In the instance we have cited, the pretty face soon became forgotten. But as the young man had merely bargained for the "face"—as it was that to which he had paid his attentions—that which he had vowed to love, honour, and protect.—when it ceased to be pretty, he began to find out that he had made a mistake. And if the home be not made attractive,—if the newly married man finds that it is only an indifferent boarding-house,—he will gradually absent himself from it. He will stay out in the evenings, and console himself with cigars, cards, politics, the theatre, the drinking club; and the poor pretty face will then become more and more disconsolate, hopeless, and miserable.

Perhaps children grow up; but neither husband nor wife know much about training them, or keeping them healthy. They are regarded as toys when babies, dolls when boys and girls, drudges when young men and women. There is scarcely a quiet, happy, hearty hour spent during the life of such a luckless couple. Where there is no comfort at home, there is only a succession of petty miseries to endure. Where there is no cheerfulness,—no disposition to accommodate, to oblige, to sympathize with one another,—affection gradually subsides on both sides.

It is said, that "When poverty comes in at the door, loves flies out at the window." But it is not from poor men's houses only that love flies. It flies quite as often from the homes of the rich, where there is a want of loving and cheerful hearts.

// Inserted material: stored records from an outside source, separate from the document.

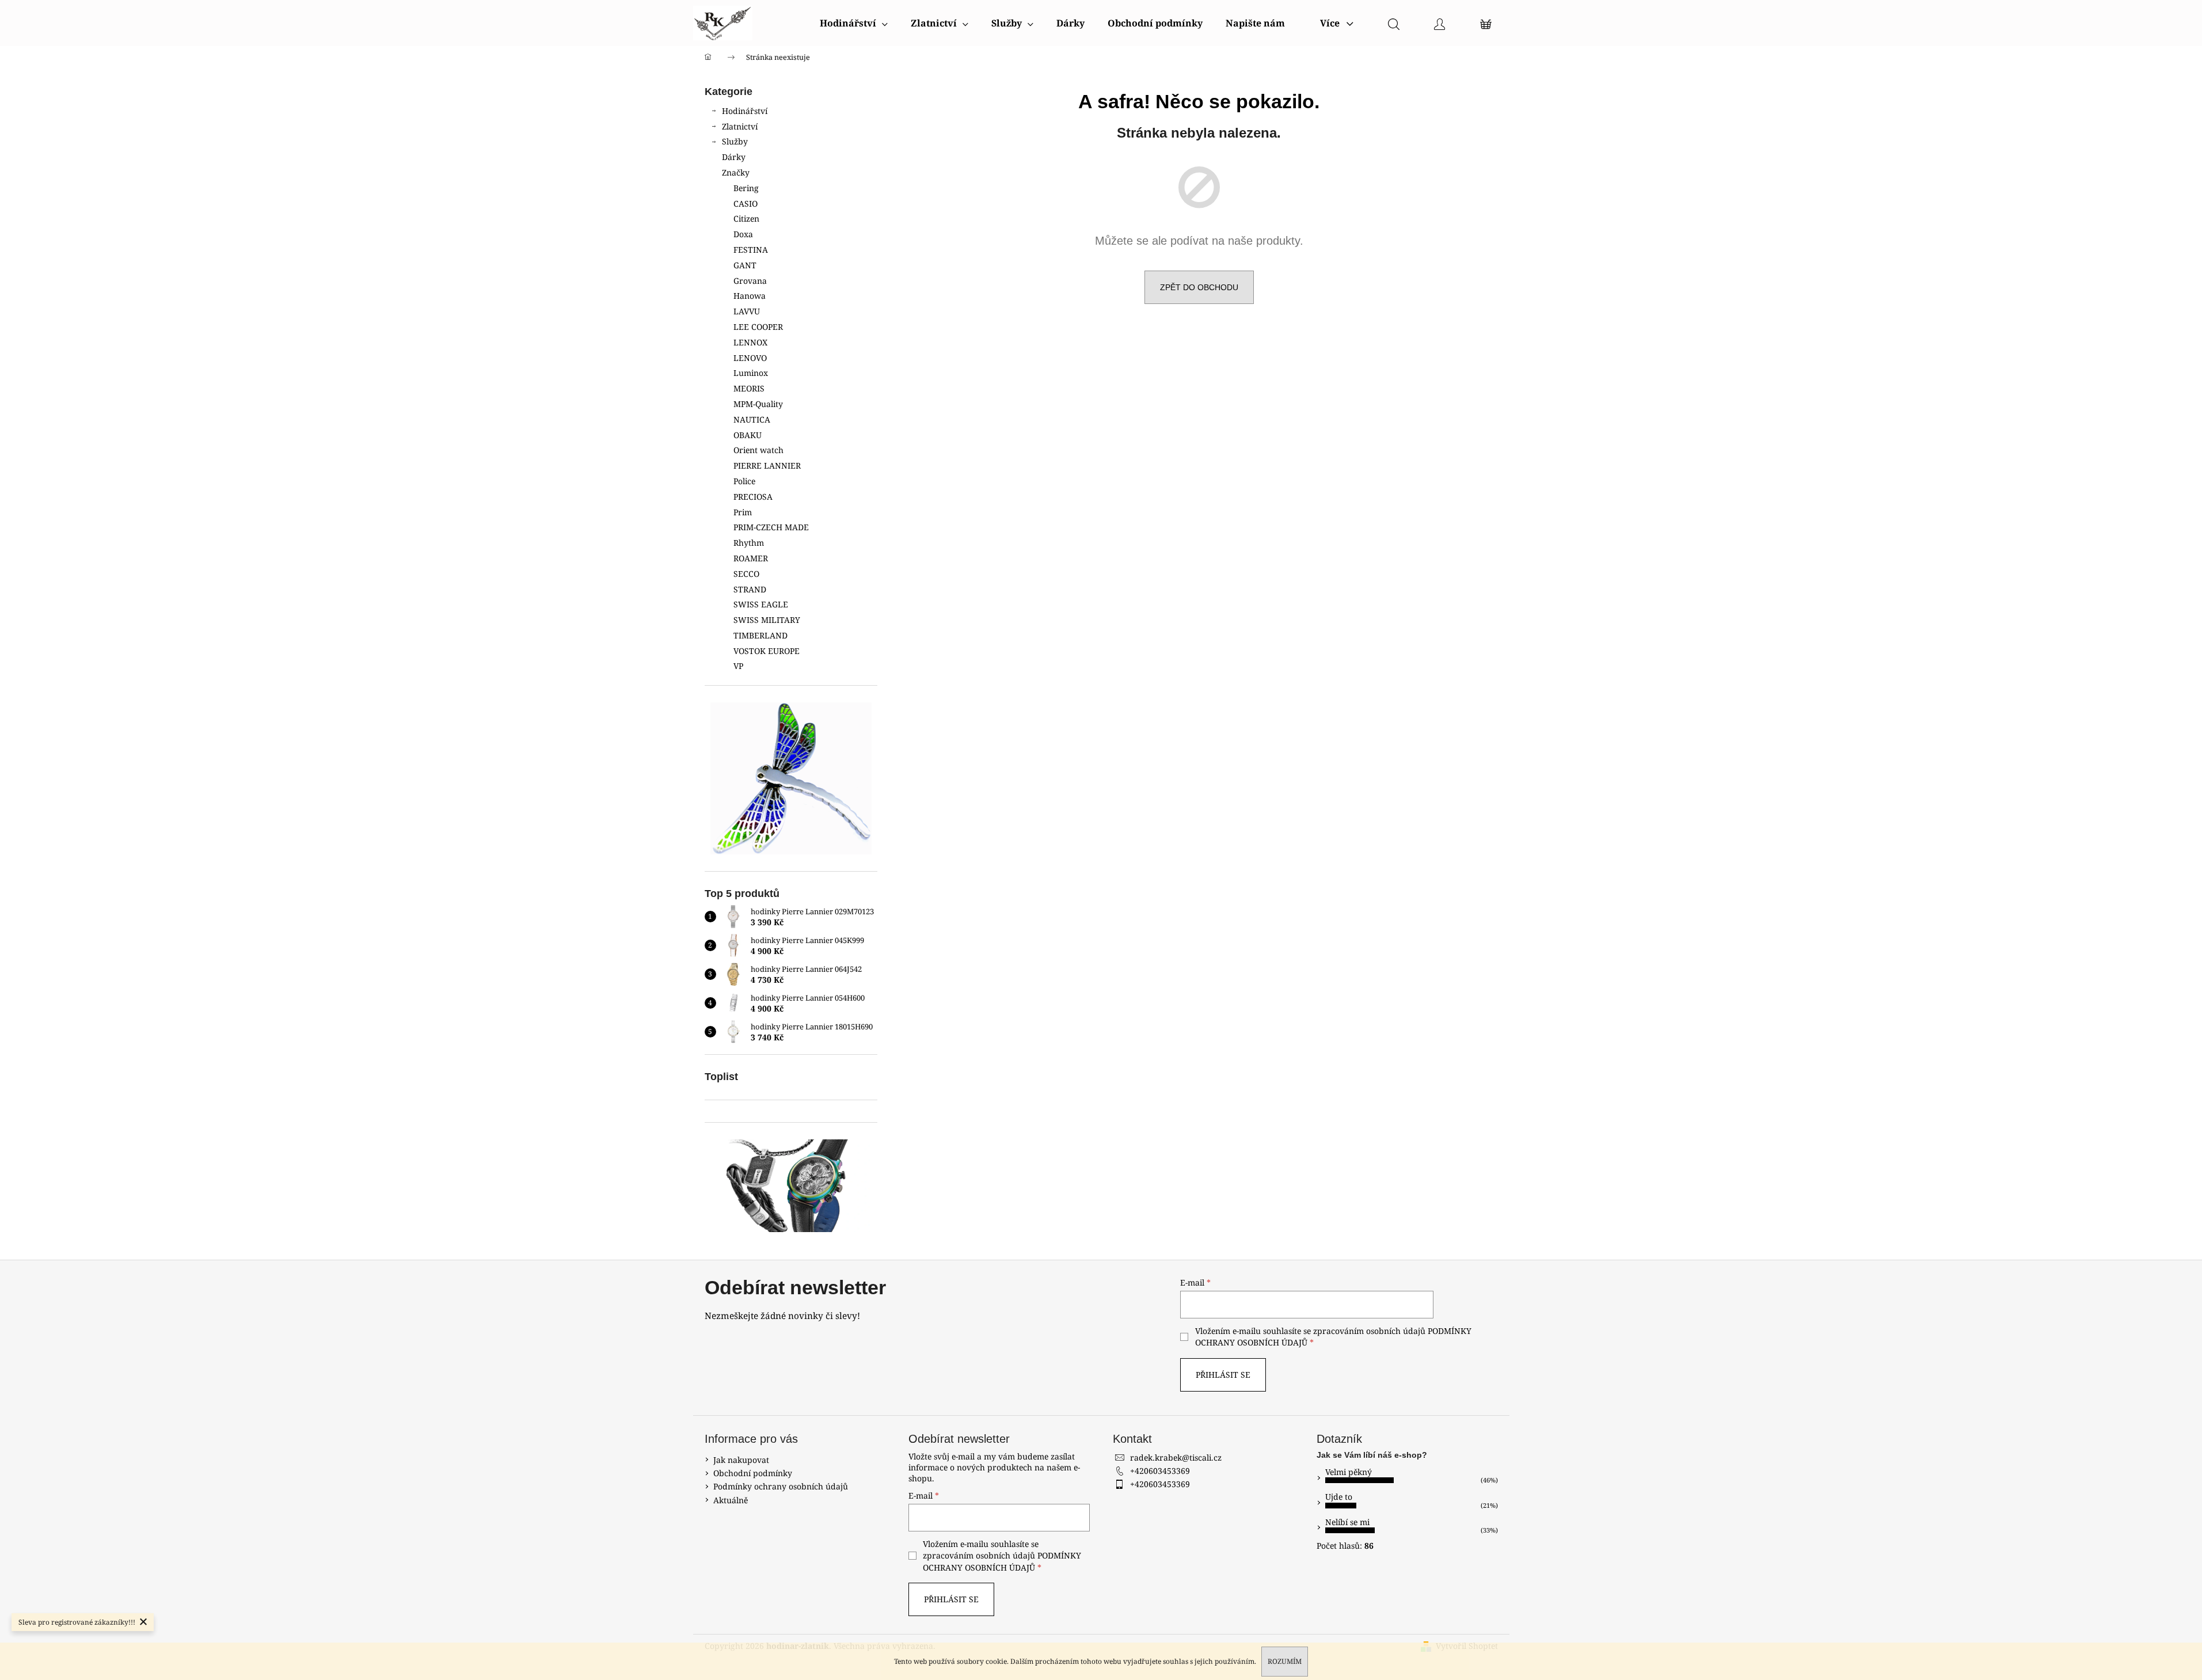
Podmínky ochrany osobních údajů (780, 1486)
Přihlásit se (1223, 1374)
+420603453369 (1160, 1470)
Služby (735, 141)
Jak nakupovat (741, 1459)
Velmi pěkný (1348, 1471)
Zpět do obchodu (1199, 287)
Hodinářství (744, 110)
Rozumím (1285, 1661)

This little home might have been snug enough; with no appearance of want about it; rooms well furnished; cleanliness pervading it; the table well supplied; the fire burning bright; and yet without cheerfulness. There wanted the happy faces, radiant with contentment and good humour. Physical comfort, after all, forms but a small part of the blessings of a happy home. As in all other concerns of life, it is the moral state which determines the weal or woe of the human condition.

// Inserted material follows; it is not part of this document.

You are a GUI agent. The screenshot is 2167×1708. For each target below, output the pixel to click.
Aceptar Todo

Most young men think very little of what has to follow courtship and marriage. They think little of the seriousness of the step. They forget that when the pledge has once been given, there is no turning back, The knot cannot be untied. If a thoughtless mistake has been made, the inevitable results will nevertheless follow. The maxim is current, that "marriage is a lottery." It may be so if we abjure the teachings of prudence—if we refuse to examine, inquire, and think—if we are content to choose a husband or a wife, with less reflection than we bestow upon the hiring of a servant, whom we can discharge any day—if we merely regard attractions of face, of form, or of purse, and give way to temporary impulse or to greedy avarice—then, in such cases, marriage does resemble a lottery, in which you may draw a prize, though there are a hundred chances to one that you will only draw a blank.

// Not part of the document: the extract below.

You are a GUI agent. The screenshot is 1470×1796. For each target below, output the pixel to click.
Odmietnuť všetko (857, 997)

But we deny that marriage has any necessary resemblance to a lottery. When girls are taught wisely how to love, and what qualities to esteem in a companion for life, instead of being left to gather their stock of information on the subject from the fictitious and generally false personations given to them in novels; and when young men accustom themselves to think of the virtues, graces, and solid acquirements requisite in a wife, with whom they are to spend their days, and on whose temper and good sense the whole happiness of their home is to depend, then it will be found that there is very little of the "lottery " in marriage; and that, like any concern of business or of life, the man or woman who judges and acts wisely, with proper foresight and discrimination, will reap the almost certain consequences in a happy and prosperous future. True, mistakes may be made, and will be made, as in all things human; but nothing like the grievous mistake of those who stake their happiness in the venture of a lottery.